**Extrait du texte**
Selon Wassim Nasr, veilleur-analyste et journaliste à France 24, qui a pu authentifier la vidéo, une partie de ce qui a été détruit était des copies en plâtre.
#Irak une partie de ce qui a été détruit au musée de #Mossoul était des copies en plâtre pic.twitter.com/FyOj2ltaMs
— Wassim Nasr (@SimNasr) 26 Février 2015
Ce vandalisme s’inscrit cependant dans une logique propre à l’EI. Contrairement aux apparences, et en dépit de la répulsion que peuvent inspirer ces actes, les fanatiques de l’EI obéissent aux principes de leur idéologie : « Pour eux, il n’y a de divinité que Dieu, ils détruisent donc toutes les figures qui sont en contradiction avec leur interprétation rigoriste de l’islam, en l’occurrence des dieux païens ». Pour les militants de l’EI, la conservation de ces statues « relève de l’idolâtrie », rapporte David Thomson, reporter pour RFI et auteur du livre Les Français jihadistes (éd. Les Arènes) : « Dans leur esprit, c’est contraire à l’unicité de Dieu ».
Pourquoi les détruire aujourd’hui, alors qu’elles avaient traversé les époques ? « Ces reliques étaient vraisemblablement sous terre à l’époque du Prophète, raison pour laquelle, selon eux, elles n’ont pas été détruites sous son ère », rapporte Wassim Nasr, qui a pu s’informer auprès des militants de l’EI.

**Consigne 1**
Renvoyez tel quel le passage de l'extrait sur les destructions au musée de Mossoul, depuis "Selon Wassim Nasr, veilleur-analyste" jusqu'à "copies en plâtre.".

**Données enregistrées**
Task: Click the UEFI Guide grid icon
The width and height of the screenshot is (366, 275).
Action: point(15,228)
...
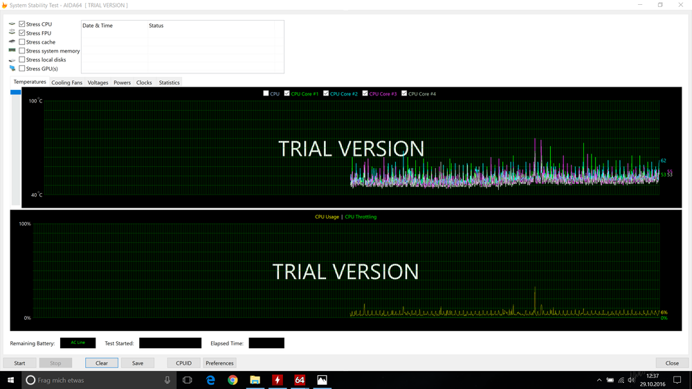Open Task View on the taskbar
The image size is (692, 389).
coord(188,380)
...
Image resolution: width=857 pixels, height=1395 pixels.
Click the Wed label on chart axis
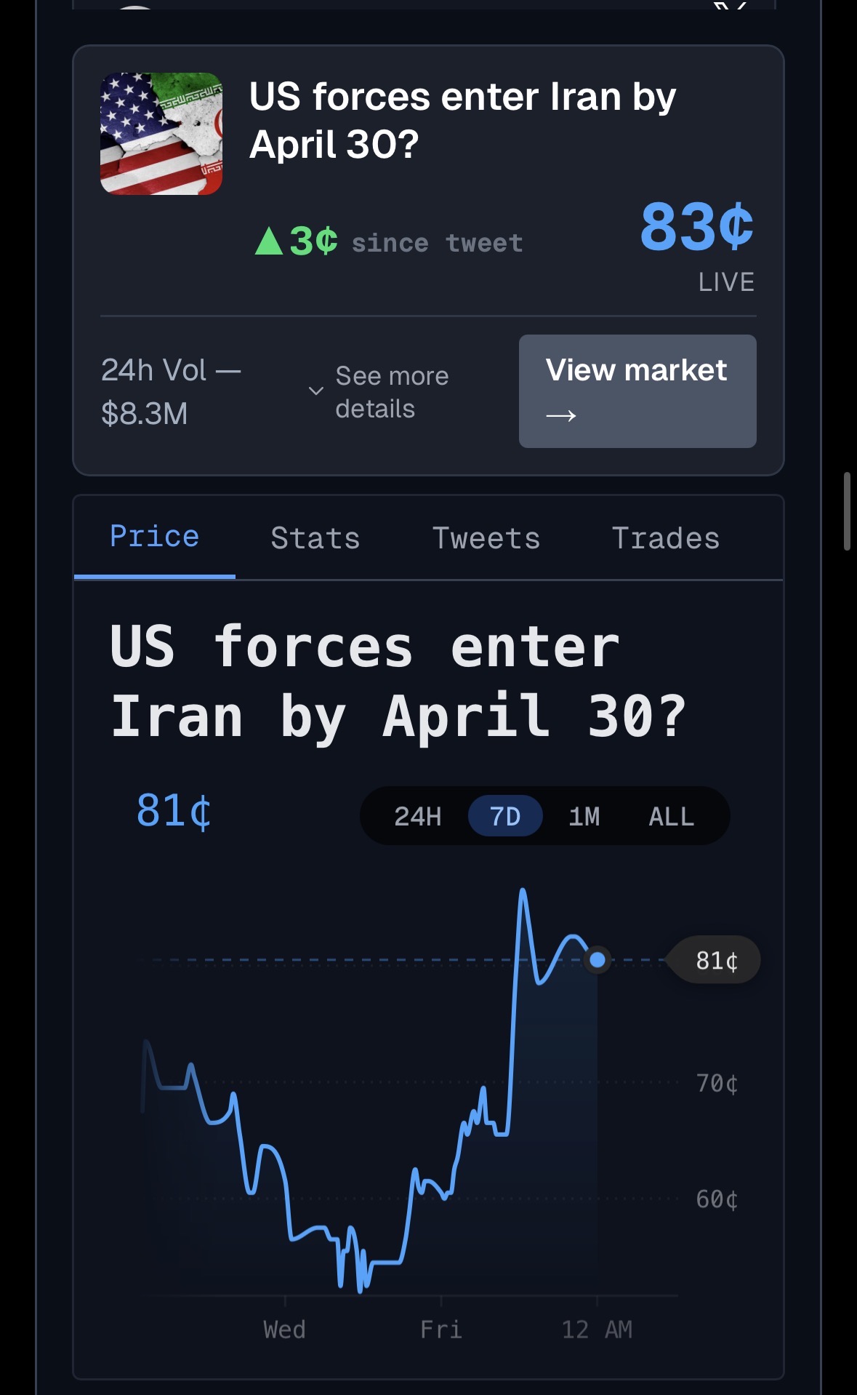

**Consigne 2**
Réécrivez, s'il vous plaît, en CSV à deux colonnes, consigne et valeur, les lignes de données allant de celle qui contient "Task: Click the UEFI Guide grid icon" jusqu'à celle qui contient "Action: point(15,228)", toutes deux incluses. Mettez chaque champ entre guillemets et remplacez les sauts de ligne par des espaces.

**Réponse rédigée 1**
Selon Wassim Nasr, veilleur-analyste et journaliste à France 24, qui a pu authentifier la vidéo, une partie de ce qui a été détruit était des copies en plâtre.

**Réponse rédigée 2**
consigne,valeur
"Task: Click the UEFI Guide grid icon The width and height of the screenshot is (366, 275).","Action: point(15,228)"